Written by Nikhil Parnami
On 3 June, 2018, the UN General Assembly decided to acknowledge the simple, yet versatile, pedal driven vehicle - the bicycle.
Over the years, bicycles have served as an affordable and reliable means of transportation for people across the globe. In the late 19th century, bicycles were mainly used by the rich and elite, but, as soon as mass production kicked off, they became a common mode of conveyance.
Well, if we were to look back, it was in the early 1900s that motorised vehicles took over the roads and began adding to all the pollution and congestion. There was a lack of incentive to cycle amidst all the traffic and the risks of meeting with accidents. In addition to that, the working class population almost always have an aspiration to replace cycles with two-wheelers or motorcycles.

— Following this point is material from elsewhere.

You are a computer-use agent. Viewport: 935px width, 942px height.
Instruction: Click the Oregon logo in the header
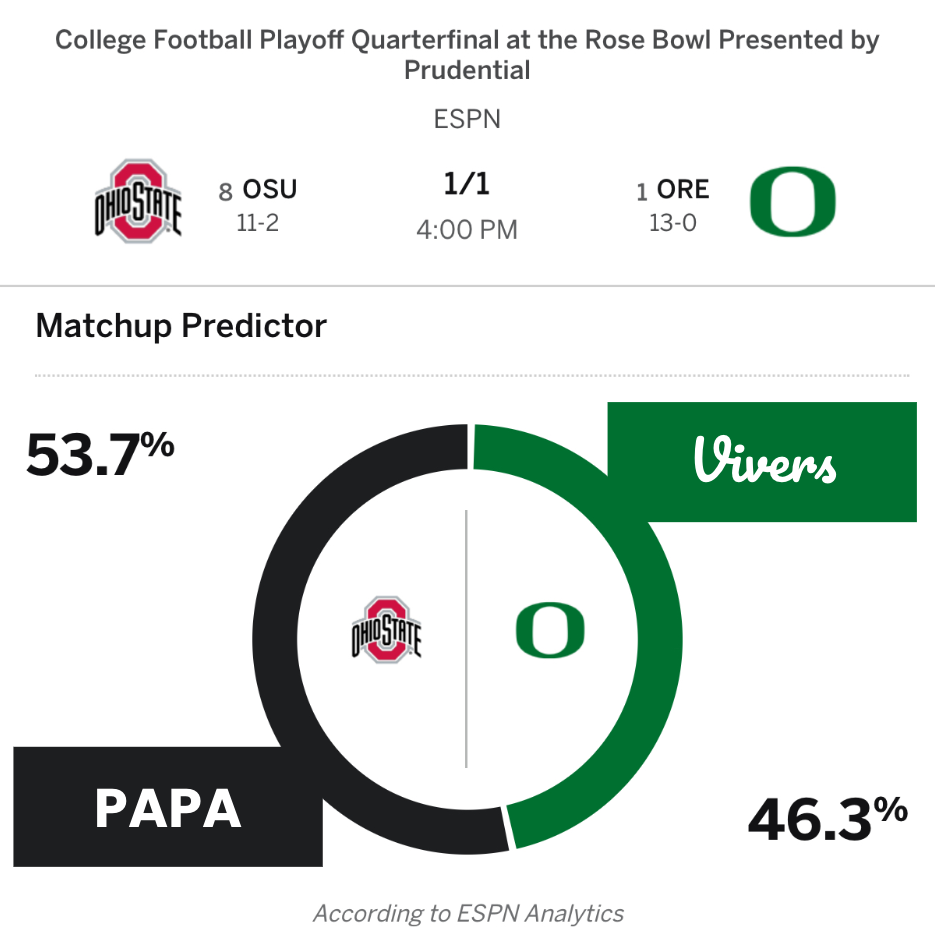click(x=792, y=201)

In 1983, the country’s largest bicycle manufacturer, The Hero Group (Now: Hero MotoCorp) entered a joint venture (JV) with the Japanese motorcycle giant, Honda. And, by the late 90s Hero Honda was all set to become the largest producer of motorcycles in the world.
While this successful corporate endeavour was seen as a milestone, many other business entities began flooding the market. Avon, Hercules, Firefox and BSA are some of them.
Though the number of individuals using bicycles was low, they stood the test of time. And, they continued to be one of the most clean, healthy and environmentally sustainable means of transport around the globe.
What has changed after COVID-19?
The rising consciousness towards sustainable and wholesome living as well as the incentive of being cost-effective is driving people to opt for bicycles, especially if they have to cover short distances. Increasing levels of awareness and better disposable incomes is also contributing to this trend. According to a report by the All India Bicycle Manufacturers Association (AICMA), more than 41 lakh bicycles were sold in India between May to September 2020 amidst the COVID-19 pandemic.
Today, cycling is largely being viewed as a way to keep fit. Well, it was in the year 2010, that a slew of people began participating in cycling marathons and fitness drives. From students, working professionals, homemakers to business magnates - all of them started to develop a fetish for the human-powered vehicle.
This laid the foundation for what people may call the cycling renaissance of India.
After the outbreak of the pandemic in 2020, the bicycle industry saw a huge surge in sales. Social distancing norms, constant lockdowns, remote work and congestion-free roads, pushed individuals to cycle more, both for leisure and physical strength.
But, the big question is, once motor vehicles are allowed to ply on the streets again, will the craze die down?
The author Nikhil Parnami leads cycling tours for tourists visiting Rajasthan and runs a bicycle advocacy organization called Bikepacking India. All views are personal.